*What the task asks*
Write out exactly the lines from the one holding "Task: Insert an emoji into the signature" to the last line of the entries, both ends included and nothing else, without the pictures.

*Information supplied*
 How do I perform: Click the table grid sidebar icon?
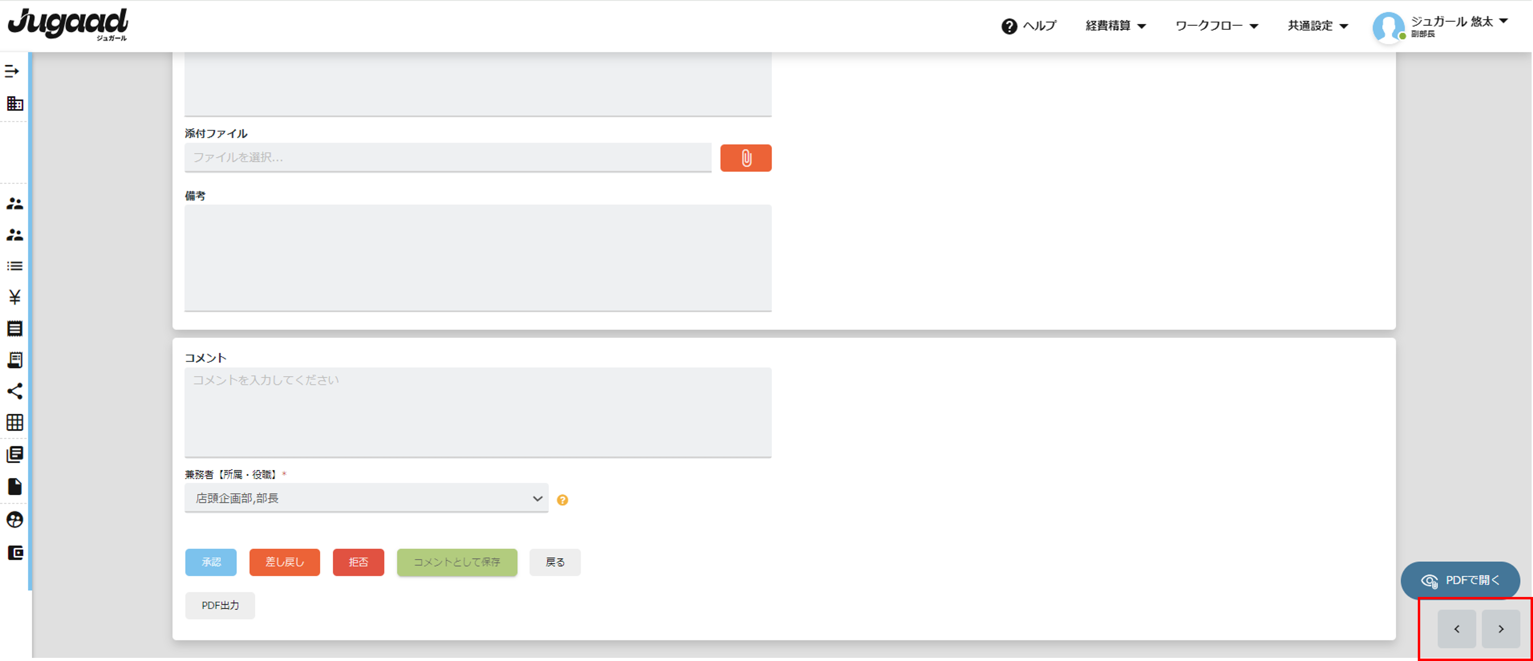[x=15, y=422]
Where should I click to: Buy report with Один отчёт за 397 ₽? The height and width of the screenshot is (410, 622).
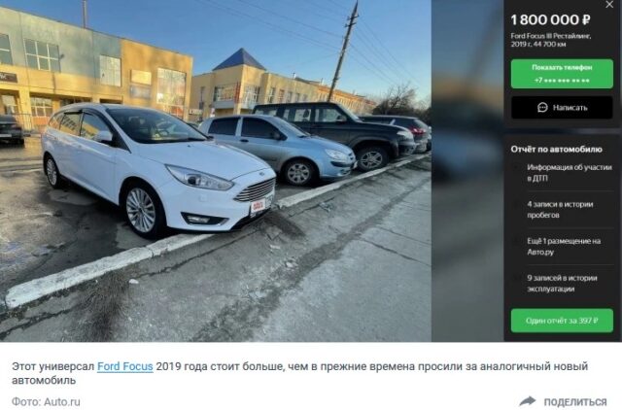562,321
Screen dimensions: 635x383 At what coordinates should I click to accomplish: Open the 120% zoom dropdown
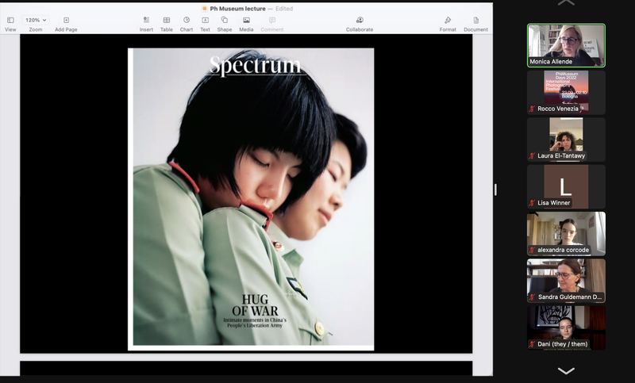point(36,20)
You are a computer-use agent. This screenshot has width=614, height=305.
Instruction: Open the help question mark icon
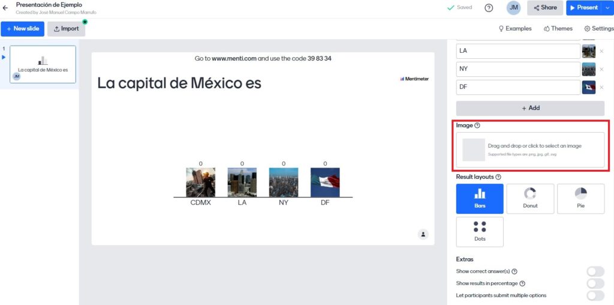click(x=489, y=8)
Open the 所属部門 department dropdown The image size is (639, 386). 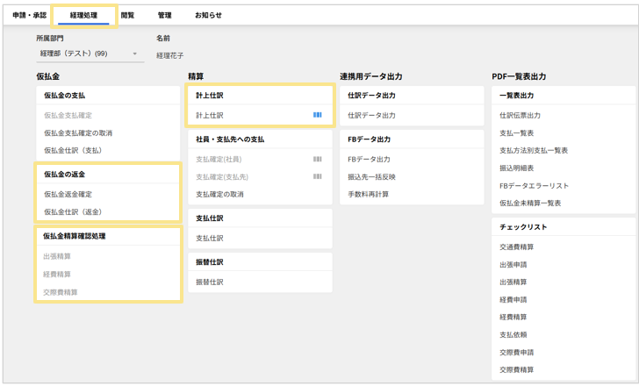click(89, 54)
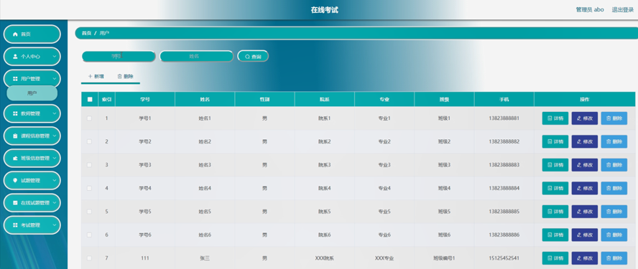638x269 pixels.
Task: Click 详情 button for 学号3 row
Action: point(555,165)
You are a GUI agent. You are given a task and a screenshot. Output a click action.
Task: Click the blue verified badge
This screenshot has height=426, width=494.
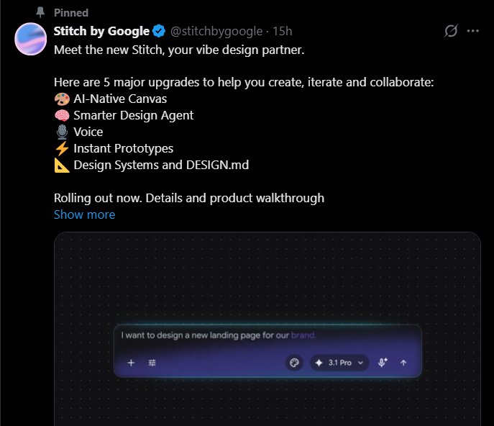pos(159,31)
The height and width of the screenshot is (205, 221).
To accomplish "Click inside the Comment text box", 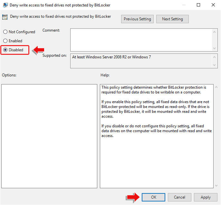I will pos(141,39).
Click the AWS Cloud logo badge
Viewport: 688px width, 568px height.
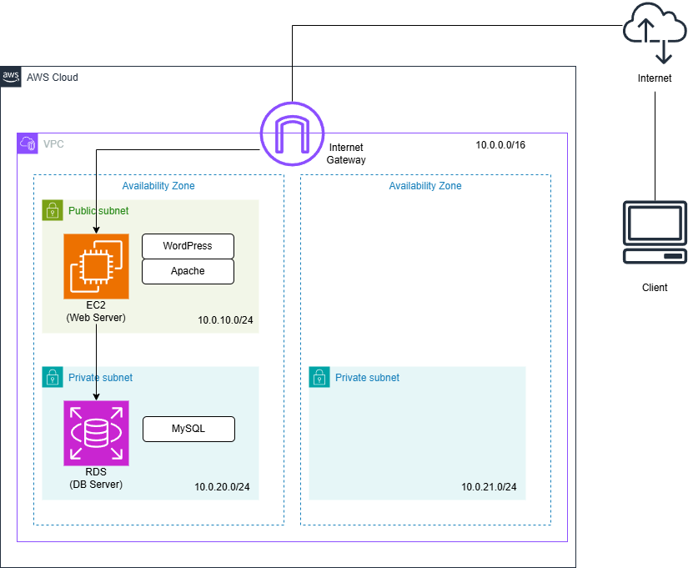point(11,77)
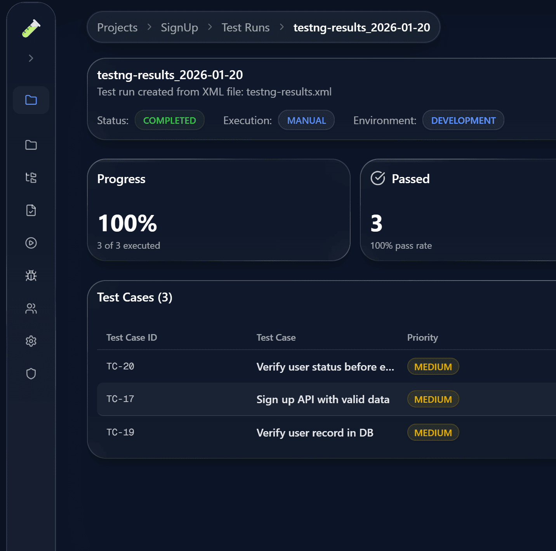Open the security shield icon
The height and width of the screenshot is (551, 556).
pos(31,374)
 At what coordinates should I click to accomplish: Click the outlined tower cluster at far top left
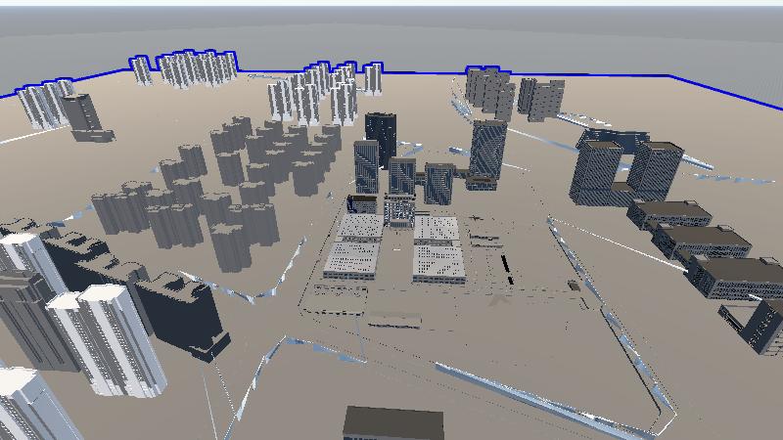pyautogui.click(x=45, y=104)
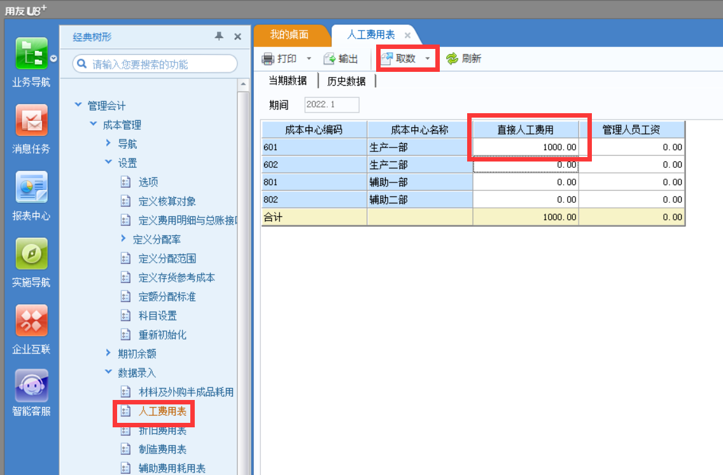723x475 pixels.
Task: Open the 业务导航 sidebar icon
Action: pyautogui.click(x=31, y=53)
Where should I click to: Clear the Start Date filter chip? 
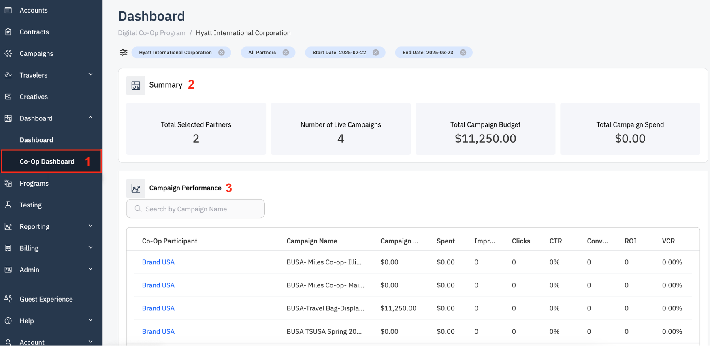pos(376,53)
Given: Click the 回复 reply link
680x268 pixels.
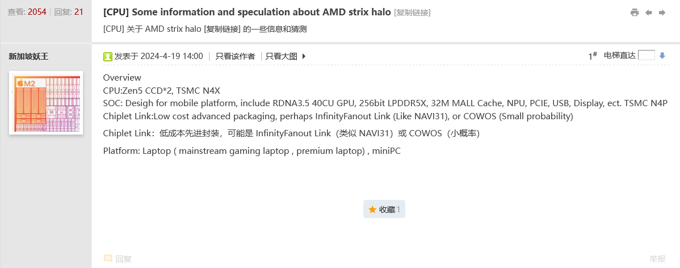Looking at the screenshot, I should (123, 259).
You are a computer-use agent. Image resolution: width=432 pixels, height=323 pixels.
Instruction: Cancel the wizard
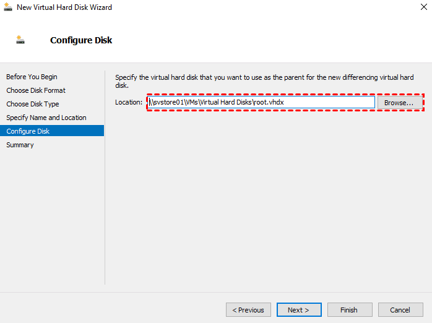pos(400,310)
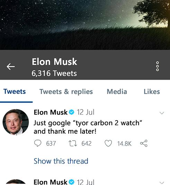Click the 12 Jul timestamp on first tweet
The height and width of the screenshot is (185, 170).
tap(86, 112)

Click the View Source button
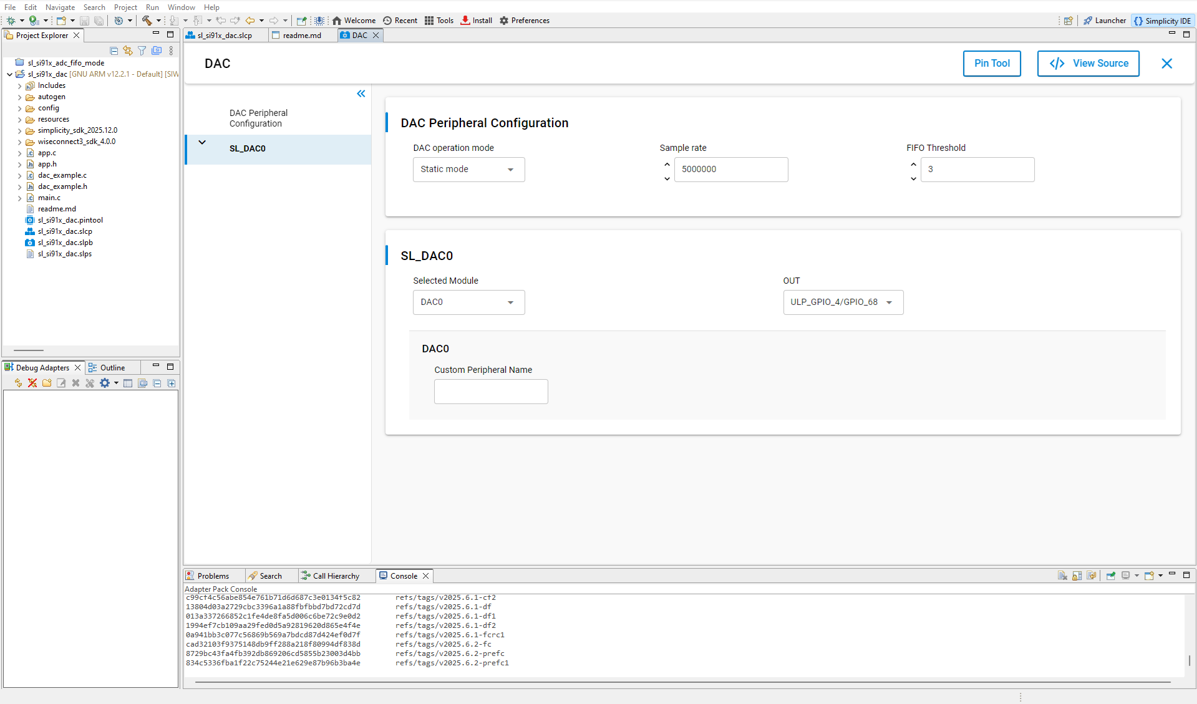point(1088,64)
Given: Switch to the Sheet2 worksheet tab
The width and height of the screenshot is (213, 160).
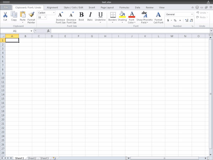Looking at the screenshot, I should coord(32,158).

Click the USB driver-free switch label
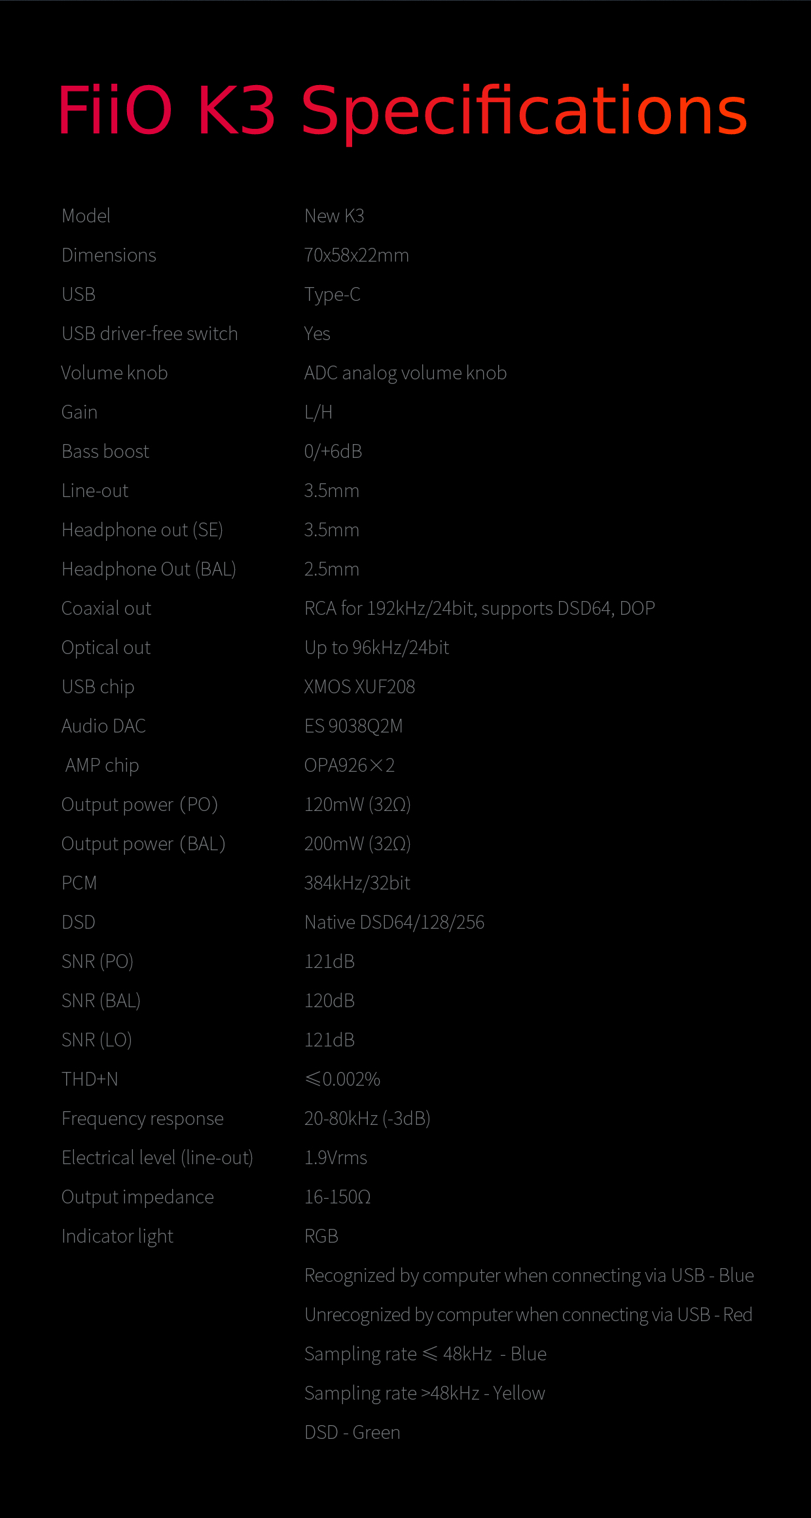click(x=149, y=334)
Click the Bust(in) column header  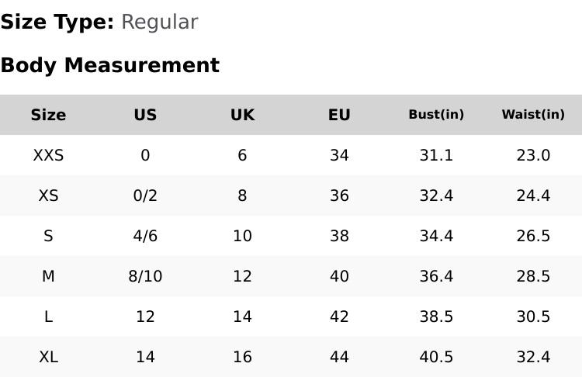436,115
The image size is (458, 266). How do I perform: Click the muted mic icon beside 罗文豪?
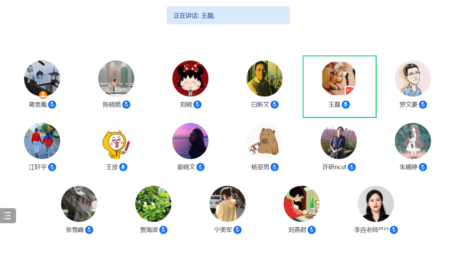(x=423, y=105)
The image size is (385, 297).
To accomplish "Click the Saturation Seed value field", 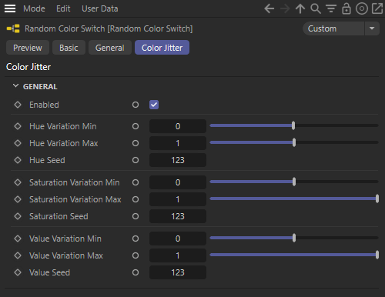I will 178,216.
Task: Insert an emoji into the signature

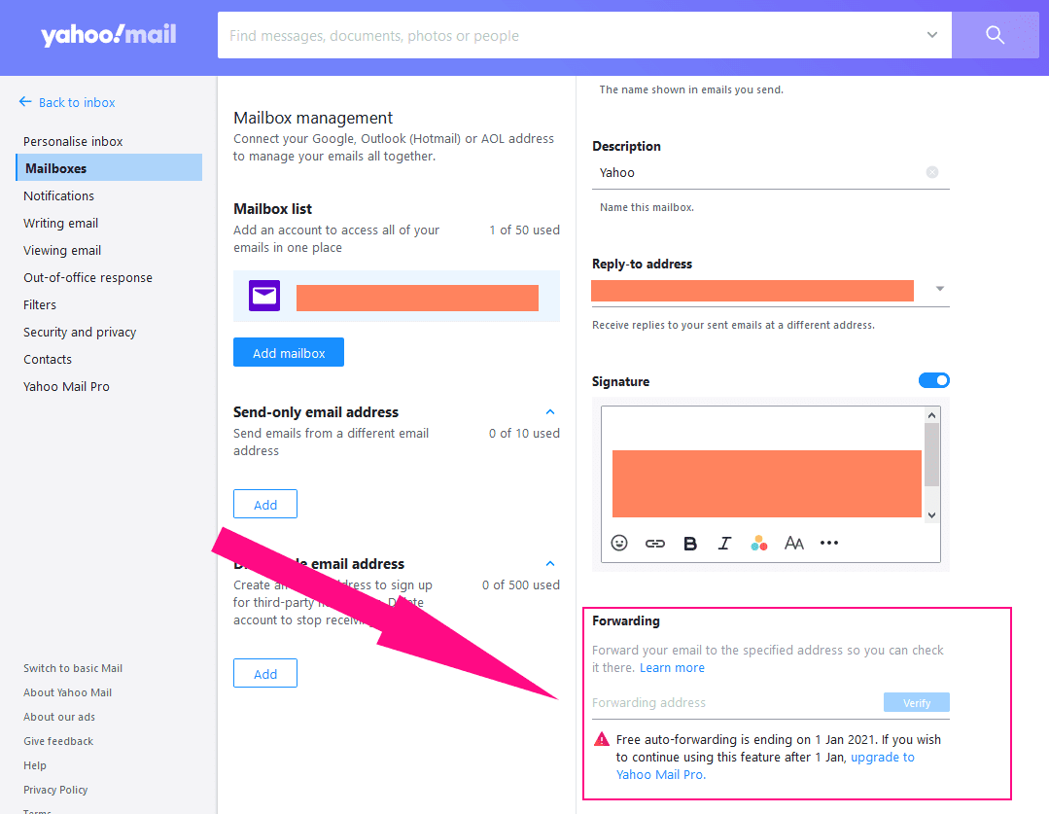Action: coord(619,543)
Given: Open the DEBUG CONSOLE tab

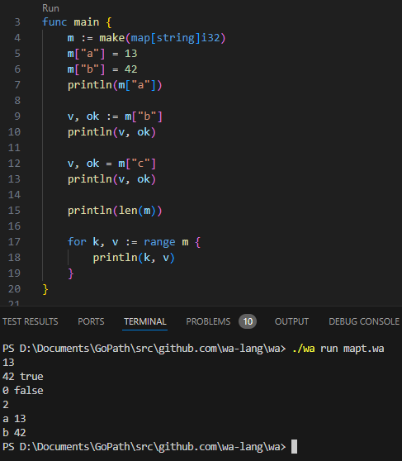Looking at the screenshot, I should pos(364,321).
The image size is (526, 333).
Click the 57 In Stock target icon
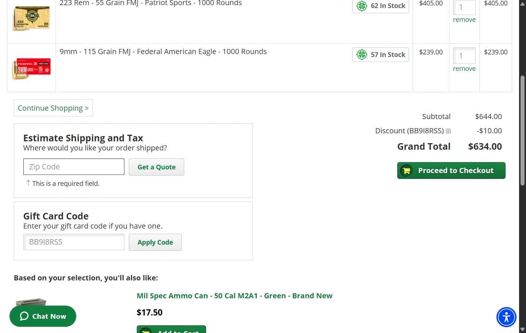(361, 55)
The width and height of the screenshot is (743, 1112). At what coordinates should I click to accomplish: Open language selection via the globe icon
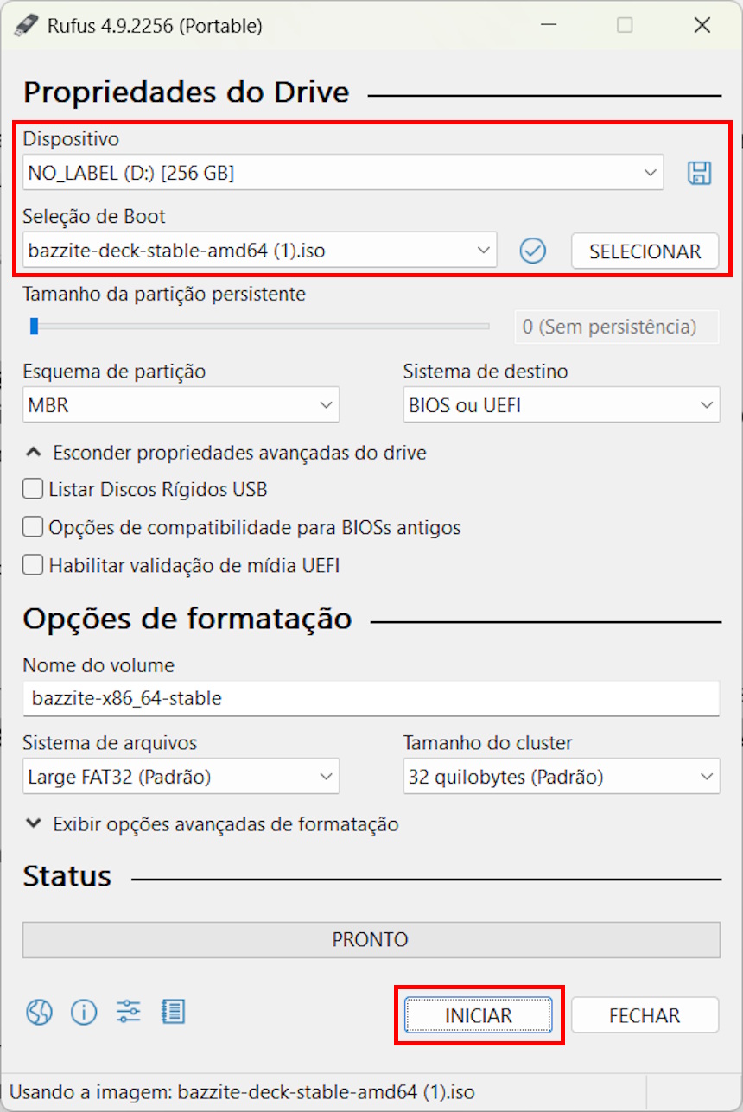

*Solution*
Task: Insert an emoji into the signature

Action: coord(619,543)
Given: Open the DEBUG CONSOLE tab

Looking at the screenshot, I should pos(364,321).
The image size is (526, 333).
Click the 57 In Stock target icon
(361, 55)
The width and height of the screenshot is (743, 1112). At what coordinates should I click to accomplish: Open language selection via the globe icon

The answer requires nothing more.